Problem: Tally the lines of the records that contain the string "agent", then give the total and nothing more.
:::::
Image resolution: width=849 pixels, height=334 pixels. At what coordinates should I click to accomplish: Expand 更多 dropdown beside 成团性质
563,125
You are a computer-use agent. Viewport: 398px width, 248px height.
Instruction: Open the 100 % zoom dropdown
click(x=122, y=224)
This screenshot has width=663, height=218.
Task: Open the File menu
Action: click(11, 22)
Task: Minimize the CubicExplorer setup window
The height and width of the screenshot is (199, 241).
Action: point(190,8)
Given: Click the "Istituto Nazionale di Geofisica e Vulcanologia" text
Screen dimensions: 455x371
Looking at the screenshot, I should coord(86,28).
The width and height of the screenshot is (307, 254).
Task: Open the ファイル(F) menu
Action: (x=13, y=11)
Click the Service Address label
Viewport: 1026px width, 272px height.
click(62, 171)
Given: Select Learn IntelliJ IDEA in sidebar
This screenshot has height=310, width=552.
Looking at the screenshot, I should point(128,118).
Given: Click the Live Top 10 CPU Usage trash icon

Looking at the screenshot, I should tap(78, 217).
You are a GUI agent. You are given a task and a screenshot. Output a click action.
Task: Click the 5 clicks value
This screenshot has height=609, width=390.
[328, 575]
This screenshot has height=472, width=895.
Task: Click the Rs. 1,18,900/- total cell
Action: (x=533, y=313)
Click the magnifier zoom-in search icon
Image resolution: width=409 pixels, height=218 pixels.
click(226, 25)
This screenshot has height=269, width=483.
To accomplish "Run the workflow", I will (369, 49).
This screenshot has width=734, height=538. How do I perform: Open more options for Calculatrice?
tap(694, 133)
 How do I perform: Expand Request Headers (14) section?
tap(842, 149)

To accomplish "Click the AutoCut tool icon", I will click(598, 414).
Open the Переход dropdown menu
:::::
Exercise result: 2